* **WORK TO BE COMPLETED**: Write the next part of the Reformation Sunday sermon below, beginning after its final sentence.

* **SELECTION**:
▽

Jesus says in today’s gospel, “You shall know the truth and the truth shall set you free.” And today Jesus calls us to re-order our lives in keeping with “truth” which comes from the One True God in the Flesh and Blood of Jesus.
Sad to say we are all born disordered because of the sin we inherit from our parents. Said differently we are born facing the wrong direction; turned away from our God who is the Source of our lives, and his Word which he gave to rightly order our lives.
When a person is turned away from God, or said more properly turned away from this very altar where Jesus is born among us in the Sacrament; when one is so turned or dis-ordered he faces in three deadly directions that dishevel our lives even more.
Our gaze is fixed on our own heart, but you should not trust it when it comes to the things of God because the prophet Jeremiah says, “The heart is deceitful above all things and desperately wicked, who can understand it?” (Jeremiah 17:9). It is fixed on the culture whose underbelly is made plain on social media: which is the sewer system of humanity. And we are held in thrall by the Old Evil Foe as we just sang.
When we turn in any of these three wrong directions they become the measure of all things and the sole the judge of what is good, true and beautiful. And we are paying a king’s ransom of pain & suffering, sorrow, confusion, darkness, hopelessness and utter exhaustion as the price.
And it should come as no surprise that individual disordered lives lead to a collectively disordered world. A dystopia which people mistake for utopia wherein Supreme Court justices don’t know their left hand from their right.
Reformation Sunday, or Reorder Sunday if you will, is meant to reorder our lives; a transformation that can only happen inside the walls of the church, and it comes from the altar.
The world’s right-ordering, began when the Word became Flesh and dwelt among us full of grace and truth. (John 1:14) He is the antidote for dis-order. When God assumed human flesh in the Person of His Son the light broke of a sudden, and re-formation of the world began.
Whatever truth and light we have among us – and it is abundant – comes from our Lord Jesus Christ who IS the Light of the world. His gracious life, his dauntless obedience to the Father to the point of death, even death of the cross; where he hung suspended above hell and cried out to his Father: “My God, my God, why have you abandoned me?”
Do you remember the answer he got?
Of course you do not! Because there was none. Only silence. Silence until the third day that is; when he was raised up from the grave by the glory of the Father to indelible life, so that death no longer has dominion over him: nor over anyone who is united with him in this Divine Liturgy.
Now all of this is wonderful in every way, but because the devil knows that his time is short his deepest desire is to destroy the Everlasting Gospel and to keep it out of reach.
He is too late for the first part; to corrupt our Lord though he tried during his 40 day fast in the wilderness. Nor could he persuade Jesus to “save himself” and “come down from the cross,” as Satan’s minions urged him. Quite the contrary we read in the Liturgy of the Hebrews that “for the joy that was set before him he endured the cross and scorned its shame, and sat down at the right hand of the Father.” (12:2)

△

* **SUPPLIED MATERIAL**:
▽

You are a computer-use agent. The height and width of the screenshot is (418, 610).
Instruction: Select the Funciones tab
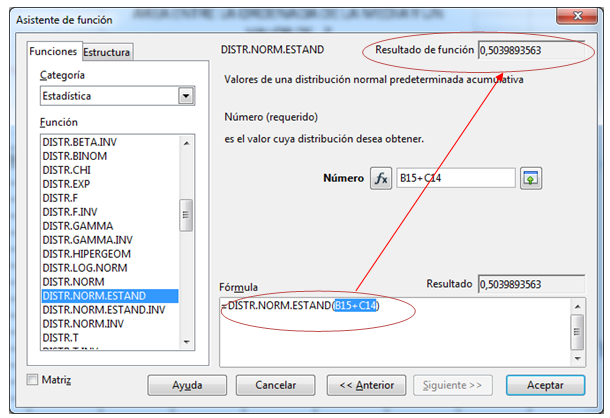pyautogui.click(x=53, y=52)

△

* **FINAL RESULT**:
Yes the cross was his joy because we are his joy. By it he transformed the church into his fetching bride. By reformation that came in the form of New Birth. Birth from above, by holy baptism which washed her clean of all sins, spots, stains, scars, wrinkles and other disfigurements and dis-orders. Until she became the dazzling bride she is in his eyes today. Upon whom the Lord gazes as we open our mouths to receive him.
No, the devil could not change what our God had foreordained before the foundation of the world: the Lord’s incarnation, life, death, resurrection and ascension for our salvation. But he did try and still does try to pervert the “delivery system” of the gospel which is the church; this divine liturgy. And indeed the mediaeval church had become so corrupt that a Reformation was widely desired.
The disorder was manifold. God’s grace had disappeared from the landscape and the forgiveness of sins became a meritocracy. In the world meritocracy is the only ordered way to proceed. But not before God. Rather the remission of sins, life and salvation is a gift bestowed upon us “by grace through Christ.”
Prayer was likewise disordered. People sought solace in the saints and the Blessed Virgin Mary (which are to be venerated and revered) but not invoked. Not when our Lord Jesus Christ invites us to pray, commands us to pray, teaches us the words to pray, and promises that our heavenly Father will hear us. Not because of the intercession of the saints. But because the Father himself loves us; “because we love Jesus and believe that he came from the Father.” (John 16:27)
That said the church of the Reformation must be ever vigilant because error has slipped in among us over the years as well; which means that we too are in need of perpetual reformation and re-ordering. (Quis custodiet ipsos custodes?)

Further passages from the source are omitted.